I’ve been attending the Toronto International Film Festival for two decades now, and in doing so, have been privileged to see some of the coolest, most groundbreaking films and their directors and stars, often long before they make a splash to mainstream audiences. Simon Barrett, Adam Wingard, Takeshi Miike, Tony Jaa, Ben Wheatley, the director and stars of The Raid, and so many others got their starts or at least greatly increased their profiles on the world stage from their appearances at the Festival. Over these past 20 years, I’ve developed a pretty good sense for when I’m seeing something special that has every chance to alter the trajectory of action, horror, or heck, film in general. I was only about five minutes into Jean Luc Herbulot’s Senegalese action horror Saloum when I knew this was going to be one of those special projects.
Saloum takes place in 2003 and follows a notorious trio of mercenaries known as the Bangui Hyenas – Chaka (Yann Gael), Rafa (Roger Sallah) and Midnight (Mentor Ba). The team is in the midst of traversing the African continent towards Dakar, Senegal after having fled the Guinea-Bissau coup attempt and the extraction of a powerful drug lord. When their helicopter is sabotaged with a busted fuel tank, the trio and their captive find refuge in a beach resort from Chaka’s past called Saloum, which is run by a jovial keeper named Souleymane (Ndiaga Mbow). Souleymane refuses traditional payment, and instead smilingly assigns ‘chores’ in exchange for lodging for the group. Instead of paying a room fee, you might be asked to help clean the bar, work in the fields, or go out on a jaunty trip to hunt poachers. But Saloum and Souleymane are full of secrets, and though the trio tries to blend in with the other guests, Chaka will have to reckon with his own dark past that threatens to bring down both his brothers and himself.

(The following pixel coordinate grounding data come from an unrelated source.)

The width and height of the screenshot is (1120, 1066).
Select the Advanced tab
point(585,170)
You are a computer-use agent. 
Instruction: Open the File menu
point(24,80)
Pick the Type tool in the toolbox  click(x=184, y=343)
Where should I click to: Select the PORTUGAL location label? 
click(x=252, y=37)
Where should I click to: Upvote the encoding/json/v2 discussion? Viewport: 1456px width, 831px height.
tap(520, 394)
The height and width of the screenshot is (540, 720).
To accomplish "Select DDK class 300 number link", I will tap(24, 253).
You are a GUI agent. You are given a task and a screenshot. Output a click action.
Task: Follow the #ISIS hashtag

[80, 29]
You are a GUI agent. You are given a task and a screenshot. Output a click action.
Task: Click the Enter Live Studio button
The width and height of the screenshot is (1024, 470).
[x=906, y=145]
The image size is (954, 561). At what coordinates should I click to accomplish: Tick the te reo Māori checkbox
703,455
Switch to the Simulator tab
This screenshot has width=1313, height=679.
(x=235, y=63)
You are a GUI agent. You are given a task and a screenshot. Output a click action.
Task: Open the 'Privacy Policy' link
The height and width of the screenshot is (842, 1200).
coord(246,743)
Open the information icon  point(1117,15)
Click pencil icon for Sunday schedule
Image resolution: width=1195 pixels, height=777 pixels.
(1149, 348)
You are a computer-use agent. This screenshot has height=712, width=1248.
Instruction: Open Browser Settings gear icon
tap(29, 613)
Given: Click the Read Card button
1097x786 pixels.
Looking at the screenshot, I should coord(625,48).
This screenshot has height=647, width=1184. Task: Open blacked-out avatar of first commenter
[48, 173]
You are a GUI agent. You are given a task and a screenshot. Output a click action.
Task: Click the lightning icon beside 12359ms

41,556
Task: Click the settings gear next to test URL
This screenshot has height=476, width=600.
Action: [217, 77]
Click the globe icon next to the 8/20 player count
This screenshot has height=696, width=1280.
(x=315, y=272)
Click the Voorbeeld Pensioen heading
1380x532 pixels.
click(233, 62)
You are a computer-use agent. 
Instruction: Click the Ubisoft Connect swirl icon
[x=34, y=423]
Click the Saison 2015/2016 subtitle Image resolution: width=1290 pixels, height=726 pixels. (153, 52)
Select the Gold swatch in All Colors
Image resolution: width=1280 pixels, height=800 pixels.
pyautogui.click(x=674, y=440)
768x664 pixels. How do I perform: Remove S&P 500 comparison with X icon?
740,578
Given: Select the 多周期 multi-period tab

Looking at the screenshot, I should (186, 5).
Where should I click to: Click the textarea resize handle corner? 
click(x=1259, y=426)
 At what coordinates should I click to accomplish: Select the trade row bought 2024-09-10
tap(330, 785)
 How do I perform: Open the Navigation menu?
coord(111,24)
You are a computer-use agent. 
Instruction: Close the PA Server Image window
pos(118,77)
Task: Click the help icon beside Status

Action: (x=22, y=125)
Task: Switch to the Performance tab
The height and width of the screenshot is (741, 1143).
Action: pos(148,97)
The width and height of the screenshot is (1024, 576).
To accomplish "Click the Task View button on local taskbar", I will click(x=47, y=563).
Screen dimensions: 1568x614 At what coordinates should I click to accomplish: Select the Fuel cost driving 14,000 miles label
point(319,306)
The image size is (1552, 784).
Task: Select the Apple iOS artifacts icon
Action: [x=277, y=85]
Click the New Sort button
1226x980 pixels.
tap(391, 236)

The editing and pacing of Saloum is frenetic, and action-packed for much of it’s runtime. Herbulot guides a story that feels both big (as in continent-spanning) and small (as in deeply personal) that can be compared to From Dusk Till Dawn but feels entirely unique. When a character remarks, late in the film, that she wants to be one of the Hyenas, I can’t help but relate. Chaka, Rafa, and Midnight each feel entirely unique and each has a distinct ‘cool’ factor and personality that almost makes them like video game characters. They deftly wield humour and deadly precision to allow the audience into their badassery.
The scenes in Saloum itself do a great job of building everyone’s characters – not just the Hyenas and Souleymane but the other guests at the resort, including the hearing-impaired and mute Awa (Evelyne Ily Juhen) who knows all about the Hyenas and threatens, by way of Sign language, to reveal their true identities. A tense dinner scene where everyone’s cards are (metaphorically) thrown on the table is the film’s most gripping and cathartic moment, even compared to the action sequences that come before and after.
When Saloum switches gears from action to full-on horror, drawing on influences like Predator or even Aliens, Herbulot ramps up the pace effectively, and the look and feel of the film changes along with it. Insect-like swarms torment the characters and are coupled with a menacing soundtrack. Alliances are challenged and feel fluid and situational, and nothing and no one are safe. It’s the best kind of chaos.
Saloum played as part of TIFF’s iconic Midnight Madness programme, and there’s no film at the Festival this year that’s more of a ‘Midnight’ feature. It has all that grimy, grindhouse appeal while boasting top-shelf production and also retaining a heartbreaking core. Here’s hoping that Herbulot and his incredible cast have long careers borne out of this project, and that the specialness of Saloum is recognized. I certainly hope that it finds success and opens the door to more stories from this region.